Text
-------

Health

Dozens sickened after eating tainted mussels

British Columbia has about 50 reported cases of people falling sick after eating contaminated mussels, a health official says.

Some Canadians have fallen sick after eating contaminated mussels, health officials say.

British Columbia has about 50 cases as of Tuesday, the Provincial Health Services Authority said in an email.

On Saturday, the Canadian Food Inspection Agency warned consumers not to eat certain mussels because they may contain Diarrhetic Shellfish Poisoning (DSP) biotoxin. 
Consumers should buy their mussels from reputable dealers, the Canadian Food Inspection Agency says. (Joe Raedle/Getty)

The affected mussels were harvested from two areas in B.C. by Island Sea Farms Inc. between July 19 and Aug. 2. Consumers who bought raw mussels then should check with their retailer to determine if the product is included in the recall.

-------

What you should do
Reproduce the mussels article word for word from "The affected mussels" to "in the recall.".

Records

-------

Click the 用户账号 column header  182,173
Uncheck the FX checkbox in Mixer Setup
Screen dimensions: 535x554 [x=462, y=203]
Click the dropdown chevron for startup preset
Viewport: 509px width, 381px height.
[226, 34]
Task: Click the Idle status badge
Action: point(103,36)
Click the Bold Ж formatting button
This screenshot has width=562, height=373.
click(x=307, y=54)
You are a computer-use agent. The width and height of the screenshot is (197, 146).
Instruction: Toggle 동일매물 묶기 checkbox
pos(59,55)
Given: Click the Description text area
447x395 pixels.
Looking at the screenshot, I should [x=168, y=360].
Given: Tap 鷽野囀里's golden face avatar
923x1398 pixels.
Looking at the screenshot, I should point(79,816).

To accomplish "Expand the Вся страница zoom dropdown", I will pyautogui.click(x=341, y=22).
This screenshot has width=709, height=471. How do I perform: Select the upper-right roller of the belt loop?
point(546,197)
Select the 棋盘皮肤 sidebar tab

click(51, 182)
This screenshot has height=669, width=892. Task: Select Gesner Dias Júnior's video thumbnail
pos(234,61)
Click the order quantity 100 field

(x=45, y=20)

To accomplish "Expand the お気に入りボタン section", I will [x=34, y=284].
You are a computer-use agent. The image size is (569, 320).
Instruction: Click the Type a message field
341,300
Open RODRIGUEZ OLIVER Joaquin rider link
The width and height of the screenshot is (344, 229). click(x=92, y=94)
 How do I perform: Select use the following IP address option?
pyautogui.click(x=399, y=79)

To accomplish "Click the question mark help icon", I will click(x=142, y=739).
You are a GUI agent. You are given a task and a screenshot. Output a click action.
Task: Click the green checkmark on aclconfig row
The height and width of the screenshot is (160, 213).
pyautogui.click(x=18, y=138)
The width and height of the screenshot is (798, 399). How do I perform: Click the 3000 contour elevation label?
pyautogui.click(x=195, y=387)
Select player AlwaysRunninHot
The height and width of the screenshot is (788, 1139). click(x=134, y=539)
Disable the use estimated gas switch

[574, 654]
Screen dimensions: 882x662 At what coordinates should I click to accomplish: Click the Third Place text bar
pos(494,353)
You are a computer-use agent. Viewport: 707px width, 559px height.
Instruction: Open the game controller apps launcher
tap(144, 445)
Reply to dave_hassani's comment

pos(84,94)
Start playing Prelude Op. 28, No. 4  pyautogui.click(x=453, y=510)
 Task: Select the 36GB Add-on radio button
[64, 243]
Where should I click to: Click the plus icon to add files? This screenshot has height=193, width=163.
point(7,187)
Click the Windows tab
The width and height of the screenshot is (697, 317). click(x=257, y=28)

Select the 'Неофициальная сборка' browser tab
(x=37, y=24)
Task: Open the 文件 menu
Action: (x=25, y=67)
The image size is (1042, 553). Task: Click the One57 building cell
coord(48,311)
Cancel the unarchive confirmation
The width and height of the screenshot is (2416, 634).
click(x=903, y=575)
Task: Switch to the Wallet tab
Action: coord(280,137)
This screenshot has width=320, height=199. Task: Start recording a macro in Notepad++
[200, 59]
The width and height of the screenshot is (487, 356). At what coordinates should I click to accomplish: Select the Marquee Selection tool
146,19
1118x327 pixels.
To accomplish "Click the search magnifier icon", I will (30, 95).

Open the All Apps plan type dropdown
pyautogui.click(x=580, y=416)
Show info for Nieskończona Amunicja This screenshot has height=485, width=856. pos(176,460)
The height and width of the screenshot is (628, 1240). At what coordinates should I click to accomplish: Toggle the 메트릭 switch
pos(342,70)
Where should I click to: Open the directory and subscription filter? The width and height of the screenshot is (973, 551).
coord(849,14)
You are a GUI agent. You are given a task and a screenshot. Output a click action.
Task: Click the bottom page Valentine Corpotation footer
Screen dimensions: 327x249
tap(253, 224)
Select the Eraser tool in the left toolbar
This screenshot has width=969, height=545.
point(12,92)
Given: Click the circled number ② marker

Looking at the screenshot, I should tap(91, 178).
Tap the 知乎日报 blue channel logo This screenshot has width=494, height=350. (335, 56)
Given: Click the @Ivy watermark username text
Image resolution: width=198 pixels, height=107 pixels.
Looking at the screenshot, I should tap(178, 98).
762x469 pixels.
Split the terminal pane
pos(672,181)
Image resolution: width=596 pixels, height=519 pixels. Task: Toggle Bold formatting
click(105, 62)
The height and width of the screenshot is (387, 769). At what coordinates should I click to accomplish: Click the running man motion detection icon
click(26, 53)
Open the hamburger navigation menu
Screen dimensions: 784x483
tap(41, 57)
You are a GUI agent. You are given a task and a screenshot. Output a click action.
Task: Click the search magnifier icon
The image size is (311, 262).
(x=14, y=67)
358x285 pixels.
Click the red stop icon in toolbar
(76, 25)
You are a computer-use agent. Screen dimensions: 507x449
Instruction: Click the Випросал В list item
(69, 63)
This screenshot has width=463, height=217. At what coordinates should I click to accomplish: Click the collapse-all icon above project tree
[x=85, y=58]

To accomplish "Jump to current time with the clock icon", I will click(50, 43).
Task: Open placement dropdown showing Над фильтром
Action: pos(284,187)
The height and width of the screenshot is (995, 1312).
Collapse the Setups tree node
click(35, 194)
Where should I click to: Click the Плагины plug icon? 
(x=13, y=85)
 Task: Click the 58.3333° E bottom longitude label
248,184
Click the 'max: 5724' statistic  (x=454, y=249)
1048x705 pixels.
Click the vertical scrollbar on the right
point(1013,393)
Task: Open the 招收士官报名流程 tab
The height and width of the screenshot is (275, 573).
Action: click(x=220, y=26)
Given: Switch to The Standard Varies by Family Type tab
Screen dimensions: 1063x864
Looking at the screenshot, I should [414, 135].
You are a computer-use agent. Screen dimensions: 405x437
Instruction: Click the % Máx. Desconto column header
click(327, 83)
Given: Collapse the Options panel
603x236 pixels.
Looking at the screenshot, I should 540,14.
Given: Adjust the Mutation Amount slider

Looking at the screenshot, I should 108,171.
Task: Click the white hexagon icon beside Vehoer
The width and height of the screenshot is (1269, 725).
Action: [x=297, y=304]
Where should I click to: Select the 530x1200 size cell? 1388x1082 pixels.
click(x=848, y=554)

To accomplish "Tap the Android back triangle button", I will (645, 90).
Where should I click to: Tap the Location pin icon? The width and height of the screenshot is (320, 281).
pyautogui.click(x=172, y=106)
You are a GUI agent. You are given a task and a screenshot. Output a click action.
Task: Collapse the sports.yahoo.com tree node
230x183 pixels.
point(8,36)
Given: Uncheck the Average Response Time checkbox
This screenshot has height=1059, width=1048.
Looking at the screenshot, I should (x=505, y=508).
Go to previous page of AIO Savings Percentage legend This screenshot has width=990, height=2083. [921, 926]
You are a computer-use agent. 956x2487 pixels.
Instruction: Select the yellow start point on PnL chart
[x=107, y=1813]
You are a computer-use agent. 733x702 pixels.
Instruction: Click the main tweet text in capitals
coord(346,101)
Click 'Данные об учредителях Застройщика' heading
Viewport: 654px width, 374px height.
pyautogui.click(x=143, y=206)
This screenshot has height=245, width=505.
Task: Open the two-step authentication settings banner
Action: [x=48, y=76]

-------

Solved exercise
The affected mussels were harvested from two areas in B.C. by Island Sea Farms Inc. between July 19 and Aug. 2. Consumers who bought raw mussels then should check with their retailer to determine if the product is included in the recall.